The Modeling and Simulation Unit will provide a broad array of quatitative techniques employed in various aspects of translational research. These will include but not be limited to the following approaches:
- Allometric Modeling : The practice of scaling or normalizing physiological variables by deriving a relationship with an appropriate body size variable. Allometric models are used regularly in modeling complex biological phenomena where the actual mechanisms underlying the model behavior are too complex to describe in detail, but there is a need to be able to make predictions.
- PK/PD Modeling : The union of pharmacokinetic (PK) and pharmacodynamic (PD) modeling seeks to describe and predict the time course of drug effects under physiological and pathological conditions.
- Physiologic-based PK (PBPK) Modeling : The overlay of drug specific data onto an essentially independent structural model comprising the tissues and organs of the body with each perfused by and connected via the vascular system. The independent physiological data comprise, among others, tissue structure, tissue volume, tissue composition, and associated blood flows—all anatomically correct. As the model structure is essentially common to all mammalian species, the approach can facilitate interspecies scaling.
- Mechanistic Modeling : A representation of the physical, biological, or mechanistic theory governing the system; in contrast to an empirical model.
- Population-based PK/PD (Nonlinear, mixed effects) Modeling : An approach that describes the typical relationships between physiology (both normal and disease altered) and pharmacokinetics, t he interindividual variability in these relationships, and residual intraindividual variability.
- Bayesian Forecasting : Bayesian regression to estimate "individualized" model parameters, using population-based model values and measured or observed responses (one or more samples) from each patient. These individualized parameters can then used to predict the subsequent responses over time.

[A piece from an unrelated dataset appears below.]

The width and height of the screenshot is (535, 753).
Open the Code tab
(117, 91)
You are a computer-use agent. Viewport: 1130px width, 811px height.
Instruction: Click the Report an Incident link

- Disease Progression Modeling : A model approach to describe, explain, and predict the changes in disease status as a function of time incorporating functions of natural disease progression (e.g. as characterized by specific biomarkers) as well as drug action.
- Clinical Trial Simulation : Monte Carlo based simulation technique integrating models of drug (input/output), covariate distribution and trial design used for sensitivity analyses and scenario testing.
- Discrete-event Simulation : An approach to study complex systems by computing the times that would be associated with real events in actual situations. DES can be employed to evaluate clinical trial design efficiency or any clinical situation in which building up models to observe the time based (or dynamic) behavior of a system is required.